* What to do *
Filter the material below down to the lines with the word "стяжки" and give those lines.

[[ Data for processing, beginning ]]

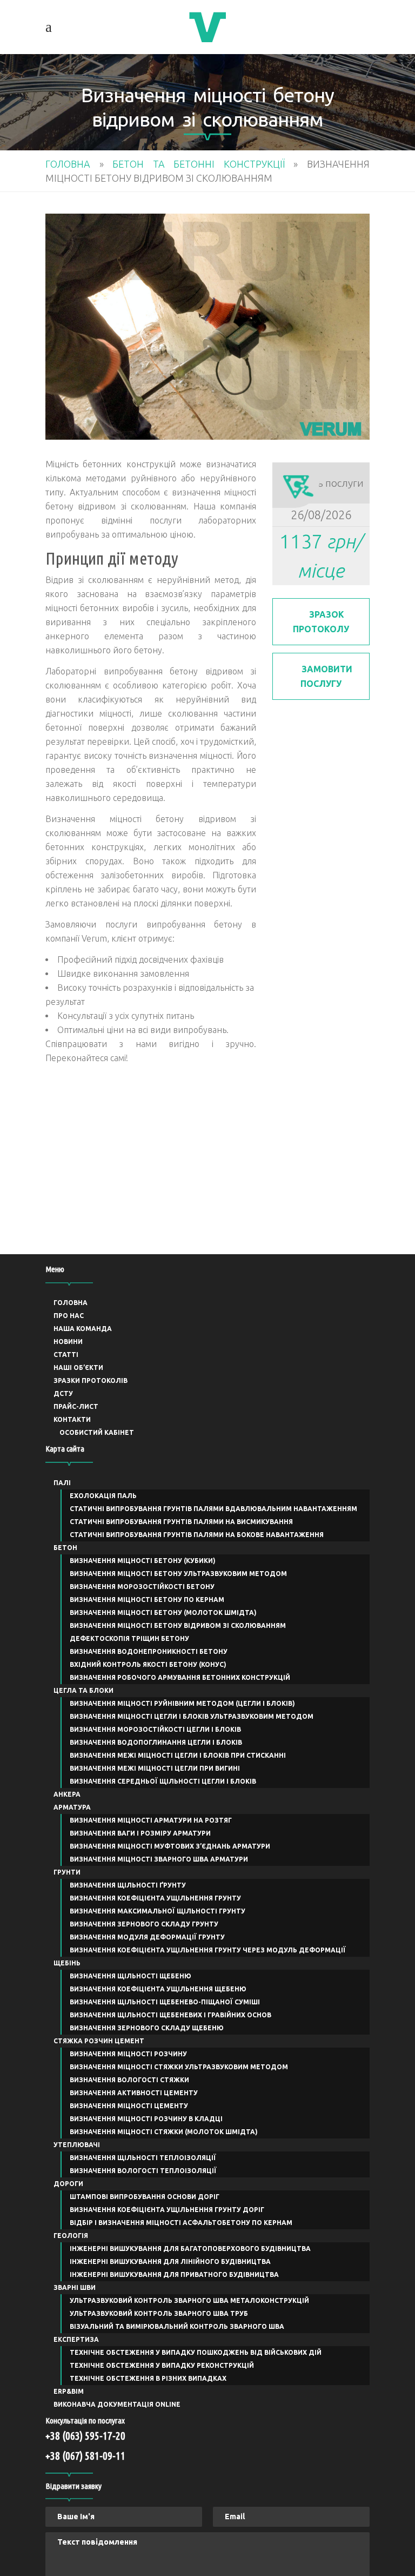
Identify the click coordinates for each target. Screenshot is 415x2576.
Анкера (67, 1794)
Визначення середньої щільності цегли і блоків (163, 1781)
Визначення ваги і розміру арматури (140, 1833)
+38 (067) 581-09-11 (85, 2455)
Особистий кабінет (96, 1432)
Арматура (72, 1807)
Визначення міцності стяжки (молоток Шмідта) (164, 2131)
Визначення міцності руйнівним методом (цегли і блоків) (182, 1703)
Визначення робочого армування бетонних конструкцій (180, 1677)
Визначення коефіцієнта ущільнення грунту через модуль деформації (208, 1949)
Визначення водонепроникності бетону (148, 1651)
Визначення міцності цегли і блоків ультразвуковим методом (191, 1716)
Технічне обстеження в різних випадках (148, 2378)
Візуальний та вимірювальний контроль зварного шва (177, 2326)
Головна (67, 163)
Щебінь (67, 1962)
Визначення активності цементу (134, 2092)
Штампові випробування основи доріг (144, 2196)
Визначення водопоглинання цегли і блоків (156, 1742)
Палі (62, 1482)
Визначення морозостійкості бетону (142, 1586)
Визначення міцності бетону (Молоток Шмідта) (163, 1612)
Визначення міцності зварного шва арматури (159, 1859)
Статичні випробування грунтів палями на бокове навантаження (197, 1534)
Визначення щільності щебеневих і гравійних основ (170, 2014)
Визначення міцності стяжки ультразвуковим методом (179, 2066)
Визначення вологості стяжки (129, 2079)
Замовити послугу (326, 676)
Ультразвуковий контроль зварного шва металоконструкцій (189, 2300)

[[ Data for processing, end ]]

* Task solution *
Визначення міцності стяжки (молоток Шмідта) (164, 2131)
Визначення міцності стяжки ультразвуковим методом (179, 2066)
Визначення вологості стяжки (129, 2079)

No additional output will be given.